Follow-up reports from the study group in 2018 reporting on the two-year survival outcomes continue to show promising results with respect to overall survival and the continuing safety of nivolumab for HNC.

“We have seen an approximate three-fold increase in overall survival in our nivolumab group versus the standard therapy controls, and the rates of adverse events with the drug have remained stable and low [15.3 percent versus 36.9 percent, respectively].

Cases of both positive and negative HPV status HNC have responded equally well to nivolumab based on the two-year follow-up data.

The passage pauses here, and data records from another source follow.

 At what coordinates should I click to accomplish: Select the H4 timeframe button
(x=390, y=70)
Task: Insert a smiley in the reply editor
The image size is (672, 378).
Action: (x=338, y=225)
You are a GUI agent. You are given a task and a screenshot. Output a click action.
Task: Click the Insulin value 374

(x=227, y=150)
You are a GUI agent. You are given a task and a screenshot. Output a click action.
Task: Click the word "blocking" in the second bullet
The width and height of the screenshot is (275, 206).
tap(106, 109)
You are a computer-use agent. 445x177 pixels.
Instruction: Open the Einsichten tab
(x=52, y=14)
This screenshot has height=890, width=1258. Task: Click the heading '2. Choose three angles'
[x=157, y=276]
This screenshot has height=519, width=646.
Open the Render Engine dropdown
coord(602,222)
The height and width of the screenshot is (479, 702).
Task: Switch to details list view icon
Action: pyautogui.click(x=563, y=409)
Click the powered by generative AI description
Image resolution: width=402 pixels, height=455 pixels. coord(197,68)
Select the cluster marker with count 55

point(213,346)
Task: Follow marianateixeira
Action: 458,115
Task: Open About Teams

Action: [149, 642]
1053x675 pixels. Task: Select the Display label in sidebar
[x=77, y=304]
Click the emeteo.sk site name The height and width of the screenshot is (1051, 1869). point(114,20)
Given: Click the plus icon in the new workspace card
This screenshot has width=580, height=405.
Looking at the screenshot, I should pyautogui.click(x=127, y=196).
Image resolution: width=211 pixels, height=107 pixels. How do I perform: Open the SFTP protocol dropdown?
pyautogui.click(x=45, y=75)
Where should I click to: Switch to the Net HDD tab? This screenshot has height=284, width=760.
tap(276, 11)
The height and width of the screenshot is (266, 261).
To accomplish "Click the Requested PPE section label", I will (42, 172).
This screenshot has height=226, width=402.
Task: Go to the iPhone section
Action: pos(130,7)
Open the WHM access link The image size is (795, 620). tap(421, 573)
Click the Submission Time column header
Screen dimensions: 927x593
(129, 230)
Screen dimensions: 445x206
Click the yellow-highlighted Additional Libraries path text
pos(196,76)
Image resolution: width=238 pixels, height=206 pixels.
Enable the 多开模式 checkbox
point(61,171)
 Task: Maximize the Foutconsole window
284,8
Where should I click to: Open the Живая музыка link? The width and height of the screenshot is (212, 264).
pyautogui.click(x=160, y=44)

“Now that we have demonstrated that head and neck cancer is an immunotherapy- responsive disease, we are beginning to reimagine head and neck cancer treatment in all stages. This discovery fundamentally shifts how we can approach these cases. We are continuing to look at ways to integrate immunotherapy into combinations with the other three treatment modalities, and in some situations replacing modalities because of the lower toxicities seen with immunotherapies. We have trials open where we are reducing the radiation dose by integrating immunotherapy, and we are investigating eliminating chemotherapy in certain scenarios. There is a lot of optimism right now in the field and in our own work that I think will continue as the science evolves,” says Dr. Ferris.

References

1. Ferris RL, Blumenschein G, Fayette J, et al. Nivolumab for Recurrent Squamous Cell Carcinoma of the Head and Neck. N Engl J Med. 2016; 375(19): 1856-1867.
2. Ferris RL, Blumenschein G, Fayette J, et al. Nivolumab Versus Investigator’s Choice in Recurrent or Metastatic Squamous Cell Carcinoma of the Head And Neck: 2-Year Long-Term Survival Update of CheckMate 141 With Analyses by Tumor PD-L1 Expression. Oral Oncol. 2018; 81: 45-51.
3. Ferris RL, Blumenschein G, Fayette J, et al. CheckMate 141: 1-Year Update and Subgroup Analysis of Nivolumab as First-Line Therapy in Patients With Recurrent/Metastatic Head and Neck Cancer. Oncologist. 2018; 23(9): 1079-1082.
4. Harrington KJ, Ferris RL, Blumenschein G Jr, et al. Nivolumab Versus Standard, Single-Agent Therapy of Investigator’s Choice in Recurrent or Metastatic Squamous Cell Carcinoma of the Head and Neck (CheckMate 141): Health-Related Quality-of-Life Results From a Randomized Phase 3 Trial. Lancet Oncol. 2017; 18(8): 1104-1115.

Further Reading

Moskovitz J, Moy J, Ferris RL. Immunotherapy for Head and Neck Squamous Cell Carcinoma. Curr Oncol Rep. 2018; 20(2): 22. Review.